At the end of the 1910 season, J. N. Pentelow, the editor of Cricket: A Weekly Record of the Game, wrote that Whysall was one of eleven new first-class players who were "likely to make names for themselves in the future". Apart from one innings of 57 in 1911, Whysall achieved little until July 1913 when he scored 97 against Gloucestershire at Trent Bridge. The report in Cricket says he hit ten boundaries and was "distinctly unlucky in skying the ball when only three short of his hundred". Whysall finally achieved his maiden century in the opening match of the 1914 season when Nottinghamshire played Marylebone Cricket Club (MCC) at Lord's on 6–8 May. Batting at number four in the order, Whysall joined Garnet Lee at 134/2 and they built a third wicket partnership of 175 in just 95 minutes. Whysall made 112 including one six, a five and twelve fours.

Whysall made 43 first-class appearances from 1910 to 1914, all for Nottinghamshire, and was becoming a more regular choice for the county team when World War I began on 4 August 1914. He was playing in a County Championship match at The Oval that day, against Surrey.

===County cricket (1920–1930)===
After the war ended, Whysall did not play in the 1919 season. He returned on 5 June 1920 when he was in the Nottinghamshire team for a County Championship match against Yorkshire at Headingley. He had scores of 19 and 7 in the match. Nottinghamshire won the toss and batted first but were all out for 215. Yorkshire scored 324 all out in reply, Wilfred Rhodes making 167 not out. Nottinghamshire were dismissed for 157 in the second innings and Yorkshire made 50 without loss to win by 10 wickets.

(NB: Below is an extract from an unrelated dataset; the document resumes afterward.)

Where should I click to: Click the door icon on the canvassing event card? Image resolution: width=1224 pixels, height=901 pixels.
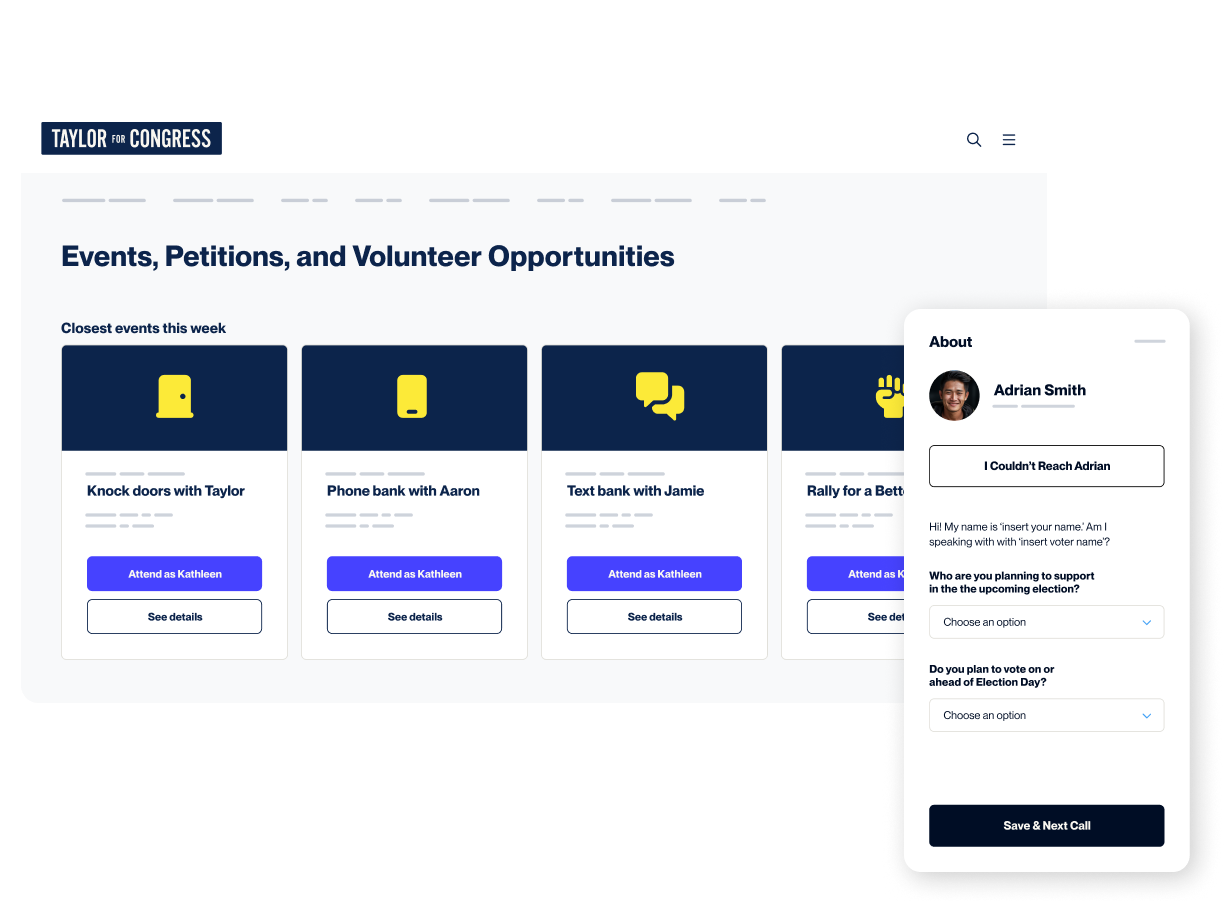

Through the early 1920s, Whysall made steady progress and, having scored 928 runs in the 1920 season, he made over 1,000 in each of the next ten with a highest total of 2,716 in 1929, when Nottinghamshire won the County Championship. He scored 1,852 runs in 1924, including six centuries, at the substantial average of 46.30 and, for his performances that season, he was chosen as a Wisden Cricketer of the Year in 1925. He was selected for the England tour of Australia in the winter of 1924–25. According to Wisden, Whysall was worth his place on the strength of his batting alone but in fact his wicket-keeping was the decisive factor, although he was not a specialist in the position, so he toured as Bert Strudwick's deputy.

Whysall was awarded two benefits by Nottinghamshire. The first in 1926 centred on a match against Yorkshire at Trent Bridge. The second, in 1931, was for his family after his early death.

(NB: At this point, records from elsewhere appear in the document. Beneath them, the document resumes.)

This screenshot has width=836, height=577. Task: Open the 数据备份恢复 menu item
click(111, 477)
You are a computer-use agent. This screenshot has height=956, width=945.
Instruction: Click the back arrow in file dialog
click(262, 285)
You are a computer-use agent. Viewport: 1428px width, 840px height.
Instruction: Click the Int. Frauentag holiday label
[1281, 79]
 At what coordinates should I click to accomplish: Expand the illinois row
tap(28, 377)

In the winter of 1928–29, Whysall went to Jamaica with Sir Julien Cahn's XI and played in three first-class matches.

===Test cricket===
On the 1924–25 tour, Whysall played in three Tests. He scored 75 at the Adelaide Oval and 76 at the Melbourne Cricket Ground.

He was recalled to the England team for the decisive match of the 1930 series against Australia. The move was not a success. Whysall scored only 13 and 10, and was criticised for his lack of mobility in the field, as England lost by an innings.

==Death==
Less than three months after his final Test, Whysall slipped on a dance floor and injured his elbow. Septicaemia set in and, despite a blood transfusion, he died in hospital on 11 November 1930.